Woonboten weggesleept naar de overkant op bevel van de Duitsers.
Op bevel van de Duitsers moesten alle woonboten aan de zuidoever van de Waal op 12 september 1944 voor 18.00u verlegd worden naar de noordoever. Schepen die na dit tijdstip nog aan de zuidelijke oever lagen zouden “zerstört” worden.
De Duitsers vreesden dat de geallieerden bij een opmars van deze schepen gebruik zouden maken om de Waal over te komen.
De Leeuwense schippers moesten met hun gezinnen naar de steenoven bij IJzendoorn, precies tegenover Beneden-Leeuwen.

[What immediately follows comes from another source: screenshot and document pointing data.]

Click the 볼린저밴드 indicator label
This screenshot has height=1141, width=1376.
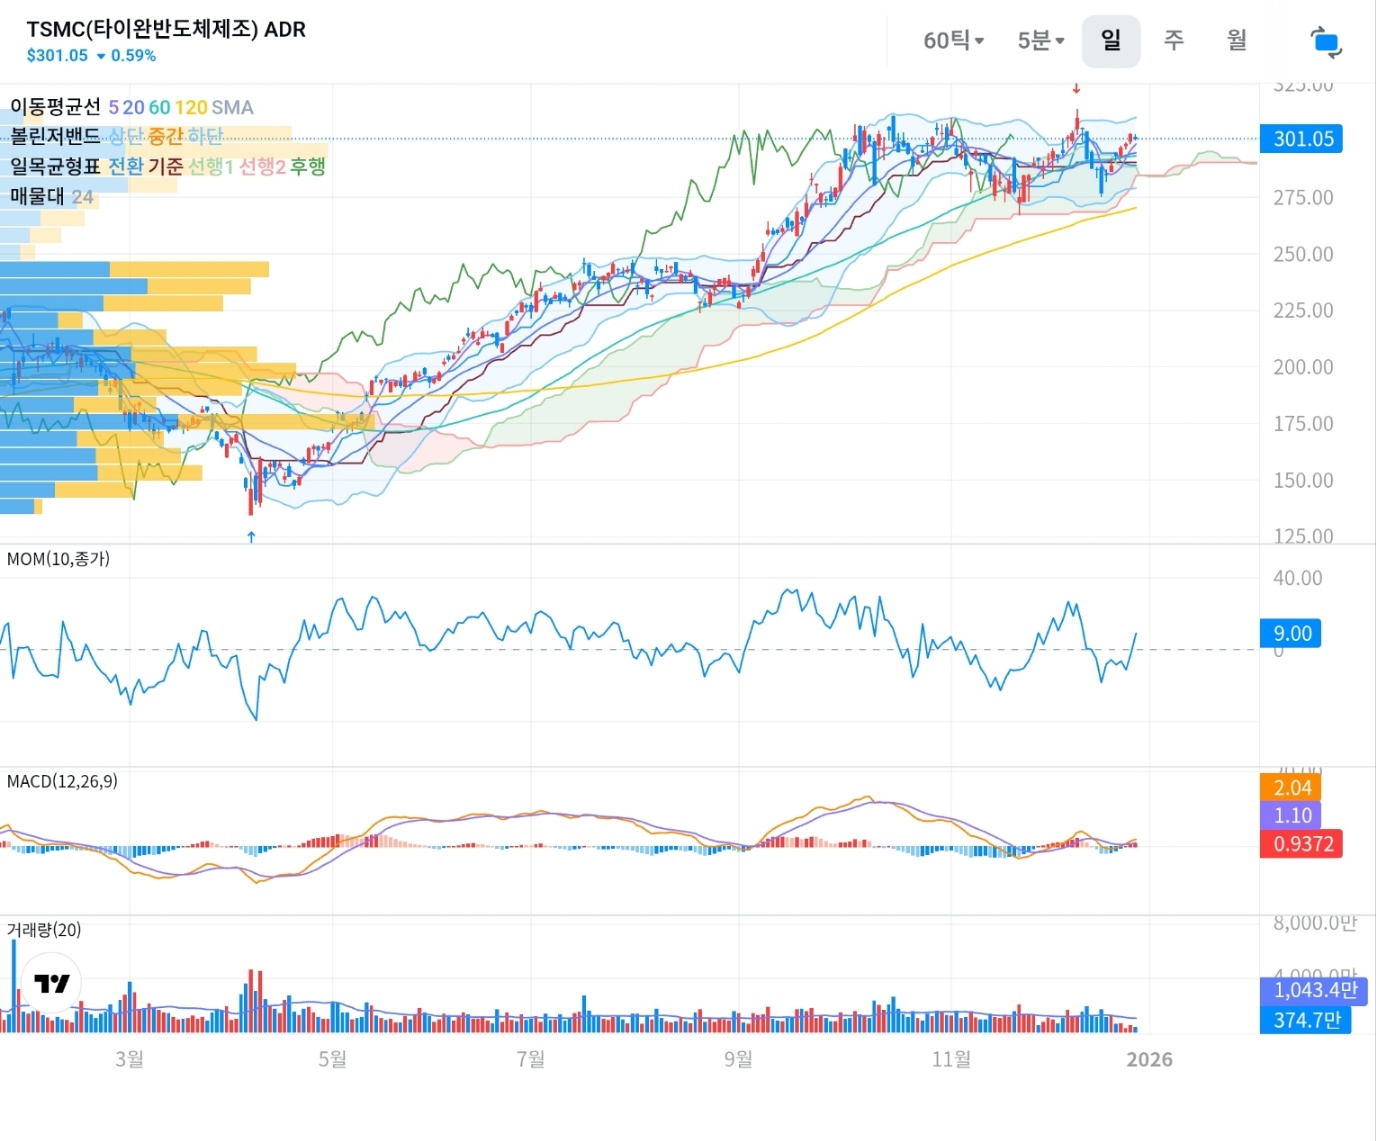coord(55,136)
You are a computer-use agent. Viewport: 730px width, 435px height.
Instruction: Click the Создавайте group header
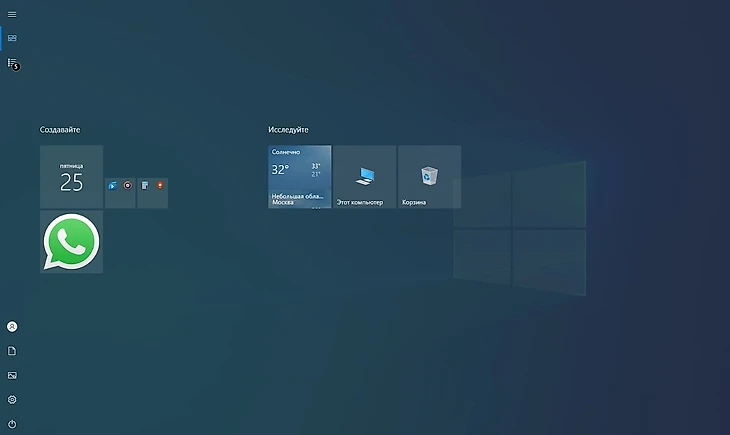click(x=60, y=130)
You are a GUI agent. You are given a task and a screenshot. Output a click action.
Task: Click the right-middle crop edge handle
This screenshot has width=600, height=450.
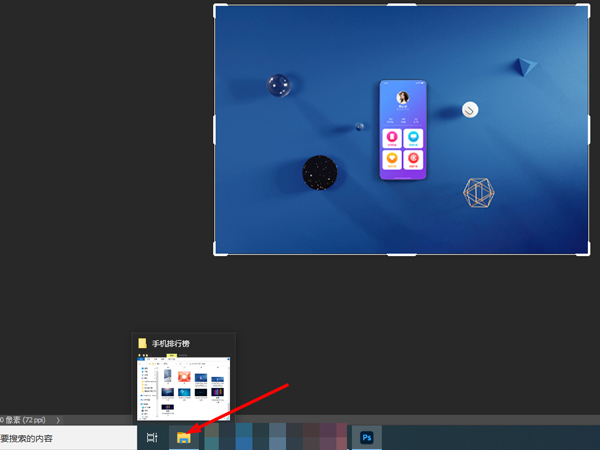588,130
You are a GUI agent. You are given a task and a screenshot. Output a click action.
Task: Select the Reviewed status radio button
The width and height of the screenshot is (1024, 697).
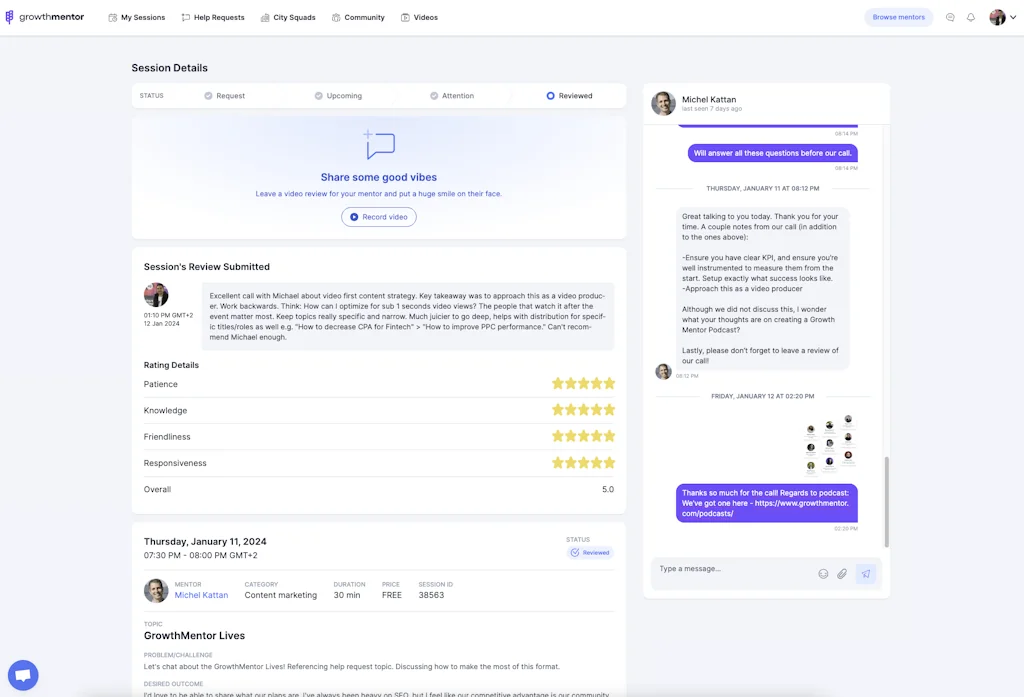click(x=549, y=95)
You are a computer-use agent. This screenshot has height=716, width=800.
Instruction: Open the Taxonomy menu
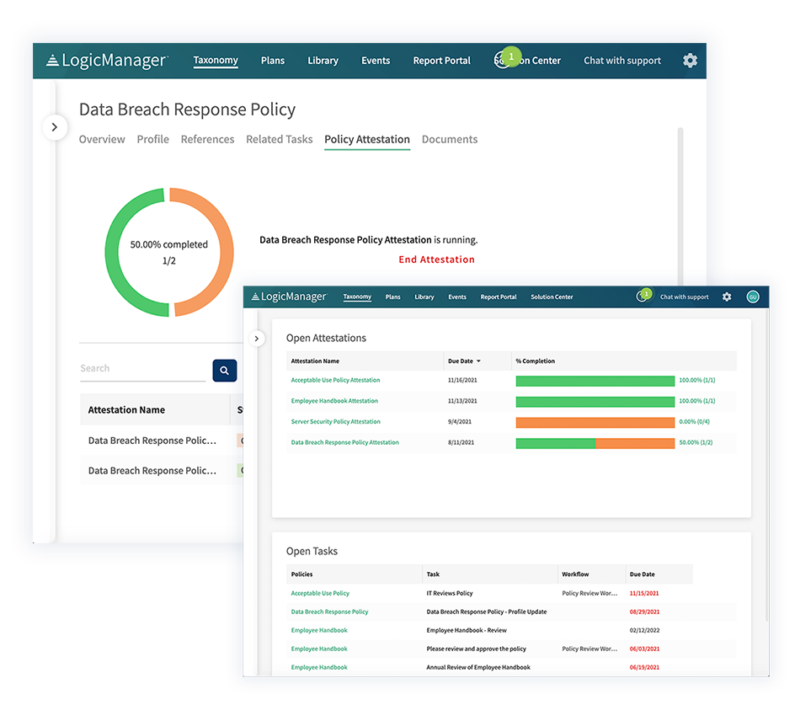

Op de avond van de 12e september lagen daar ongeveer 25 schepen, waaronder enkele uit Beneden-Leeuwen. Ook de geallieerden dachten dat de Duitsers van de boten gebruik konden maken. Eind oktober werden alle boten door de geallieerden in de grond geboord.
De steenoven waar de woonboten lagen aangemeerd, was in een waar fort veranderd. De Waalzijde was geheel dichtgemetseld. Er lagen daar en in de nabij gelegen huizen veel Duitse militairen. De schippers werden gedwongen aan de Duitse stellingen in Ochten te werken. Toen op 17 september de luchtlandingen begonnen vertrokken de Duitse militairen haastig richting de Veluwe. Op 23 september arriveren er nieuwe Duitse troepen. De gezinnen op de woonboten moesten vertrekken en wel binnen een half uur!
Vader Helm van den Bogaard bracht zijn gezin eerst richting Echteld, daarna naar Tiel en uiteindelijk naar Schoonderwoerd, waar het gezin, verspreid over verschillende logeeradressen verbleef tot het eind van de oorlog.